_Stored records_
········

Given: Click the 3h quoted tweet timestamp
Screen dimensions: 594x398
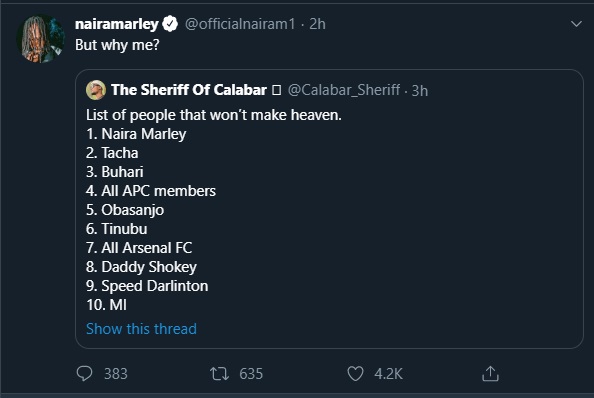Looking at the screenshot, I should click(420, 91).
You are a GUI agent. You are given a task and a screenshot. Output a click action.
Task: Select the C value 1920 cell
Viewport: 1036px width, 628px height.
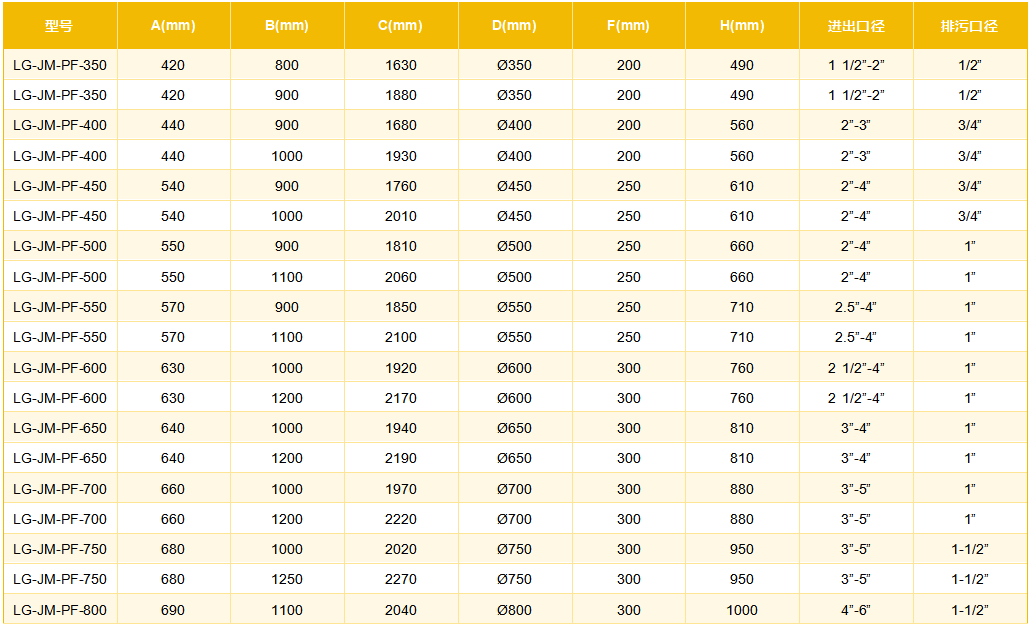tap(400, 368)
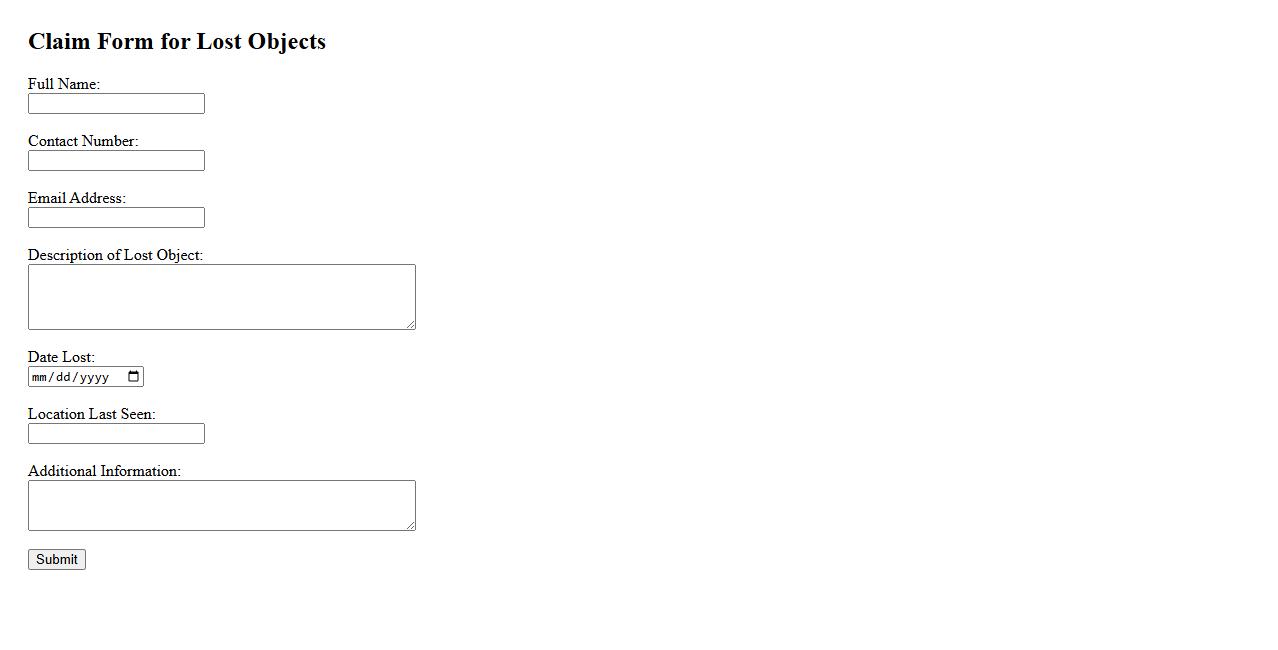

········

Extract, word for word, each line from the one that contains "Task: Select the C value 1920 cell" through the final line of the data above. Leave the pictures out.

Task: Select the C value 1920 cell
Viewport: 1036px width, 628px height.
tap(400, 368)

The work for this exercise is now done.